A group of United Nations experts expressed alarm regarding the increasing volume of allegations of sexual violence reportedly perpetrated by armed groups against Israeli and Palestinian women and girls since October 7, 2023. The experts called for an independent process of investigation and accountability.

Reem Alsalem, the UN Special Rapporteur on violence against women and girls, said that although both genders are affected by these atrocities, women are particularly vulnerable to the consequences.

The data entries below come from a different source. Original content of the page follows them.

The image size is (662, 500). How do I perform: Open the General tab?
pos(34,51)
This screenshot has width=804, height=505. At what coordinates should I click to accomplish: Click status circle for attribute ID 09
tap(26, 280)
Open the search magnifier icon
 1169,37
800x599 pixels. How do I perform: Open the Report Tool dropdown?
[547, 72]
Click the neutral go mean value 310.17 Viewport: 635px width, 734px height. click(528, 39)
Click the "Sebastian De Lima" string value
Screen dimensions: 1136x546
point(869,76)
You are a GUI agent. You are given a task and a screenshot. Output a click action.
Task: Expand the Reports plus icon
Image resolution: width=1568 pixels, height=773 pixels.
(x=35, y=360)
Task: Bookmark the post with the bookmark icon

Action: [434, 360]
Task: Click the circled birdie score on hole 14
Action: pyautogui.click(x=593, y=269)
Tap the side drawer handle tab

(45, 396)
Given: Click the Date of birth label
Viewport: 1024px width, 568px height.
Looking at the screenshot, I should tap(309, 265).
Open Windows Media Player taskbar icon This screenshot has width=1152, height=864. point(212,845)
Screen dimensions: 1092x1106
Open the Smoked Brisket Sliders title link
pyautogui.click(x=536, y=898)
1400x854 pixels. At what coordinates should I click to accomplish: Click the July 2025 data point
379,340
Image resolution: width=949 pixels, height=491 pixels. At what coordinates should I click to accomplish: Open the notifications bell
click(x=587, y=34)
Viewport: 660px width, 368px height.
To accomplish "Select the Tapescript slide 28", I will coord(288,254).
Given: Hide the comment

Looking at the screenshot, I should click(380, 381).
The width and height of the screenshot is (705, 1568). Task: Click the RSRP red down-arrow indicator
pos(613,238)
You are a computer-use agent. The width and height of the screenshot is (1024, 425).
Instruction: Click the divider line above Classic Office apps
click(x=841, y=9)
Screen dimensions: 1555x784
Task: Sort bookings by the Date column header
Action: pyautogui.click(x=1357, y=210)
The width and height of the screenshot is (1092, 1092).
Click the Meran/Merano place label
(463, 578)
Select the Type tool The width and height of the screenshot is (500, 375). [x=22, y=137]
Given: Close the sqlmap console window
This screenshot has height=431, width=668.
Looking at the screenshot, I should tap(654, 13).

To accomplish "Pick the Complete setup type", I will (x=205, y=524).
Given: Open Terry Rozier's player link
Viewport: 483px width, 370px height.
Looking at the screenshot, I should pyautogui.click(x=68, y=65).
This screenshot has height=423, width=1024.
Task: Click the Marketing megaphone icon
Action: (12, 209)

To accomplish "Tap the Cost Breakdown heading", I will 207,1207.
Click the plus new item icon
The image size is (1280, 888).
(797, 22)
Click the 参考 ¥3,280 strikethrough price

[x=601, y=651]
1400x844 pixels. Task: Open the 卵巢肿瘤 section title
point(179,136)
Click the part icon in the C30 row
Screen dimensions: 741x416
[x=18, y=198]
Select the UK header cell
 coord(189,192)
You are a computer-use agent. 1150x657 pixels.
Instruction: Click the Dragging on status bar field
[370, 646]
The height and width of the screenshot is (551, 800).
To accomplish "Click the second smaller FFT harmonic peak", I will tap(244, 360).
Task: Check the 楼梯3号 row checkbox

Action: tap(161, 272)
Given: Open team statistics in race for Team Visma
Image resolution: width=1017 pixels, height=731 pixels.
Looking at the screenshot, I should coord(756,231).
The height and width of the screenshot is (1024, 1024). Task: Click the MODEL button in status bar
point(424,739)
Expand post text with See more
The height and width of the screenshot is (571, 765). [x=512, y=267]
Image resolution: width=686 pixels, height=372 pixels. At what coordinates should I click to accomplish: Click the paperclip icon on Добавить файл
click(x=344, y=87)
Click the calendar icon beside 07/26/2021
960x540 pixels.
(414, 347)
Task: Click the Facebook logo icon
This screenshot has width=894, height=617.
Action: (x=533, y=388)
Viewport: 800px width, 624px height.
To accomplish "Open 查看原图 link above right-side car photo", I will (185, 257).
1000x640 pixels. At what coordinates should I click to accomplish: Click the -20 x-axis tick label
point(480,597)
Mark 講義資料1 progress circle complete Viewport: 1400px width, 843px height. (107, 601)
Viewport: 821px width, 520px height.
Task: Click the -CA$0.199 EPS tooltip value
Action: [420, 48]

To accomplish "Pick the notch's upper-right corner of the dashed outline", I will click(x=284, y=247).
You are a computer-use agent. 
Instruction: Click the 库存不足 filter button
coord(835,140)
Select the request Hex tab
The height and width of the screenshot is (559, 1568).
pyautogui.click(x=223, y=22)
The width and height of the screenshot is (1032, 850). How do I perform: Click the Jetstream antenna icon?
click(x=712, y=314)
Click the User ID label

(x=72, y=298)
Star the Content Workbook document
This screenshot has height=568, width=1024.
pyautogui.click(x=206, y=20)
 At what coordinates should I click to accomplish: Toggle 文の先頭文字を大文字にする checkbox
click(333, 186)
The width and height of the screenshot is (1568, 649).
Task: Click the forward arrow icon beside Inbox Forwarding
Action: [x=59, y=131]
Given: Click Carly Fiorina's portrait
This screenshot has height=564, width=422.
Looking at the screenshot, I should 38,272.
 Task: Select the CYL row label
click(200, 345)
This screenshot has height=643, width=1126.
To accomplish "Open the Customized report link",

=== Sexual and gender-based violence against Palestinians ===

==== Risk of gender-based violence ====
Areas of armed conflict have increased risks to women and girls for gender-based violence, including sexual assault; UN reporting on cases of gender-based violence has been disrupted due to the displacement of UN workers. Overcrowded facilities being used as shelters, with limited bathrooms, increase those risks. The UNRWA has said that, as of 15 November 2023, that they had not seen an increase in such violence, but a spokesperson cautioned "Both sexual harassment and domestic violence tend to increase in prolonged periods of displacement." Women and men sheltering at UN facilities in the south of Gaza sleep in different sections to try to alleviate some of these risks. The lack of access to medical care also extends to the clinical treatment of rape.

During the war, there were some reports of women being sexually exploited by some aid workers or local men in exchange for aid, food, money or the promise of jobs. Aid organizations and experts said exploitation commonly occurs during times of conflict, and other reports of abuse and exploitation have come to light during such crises such as in South Sudan and Congo.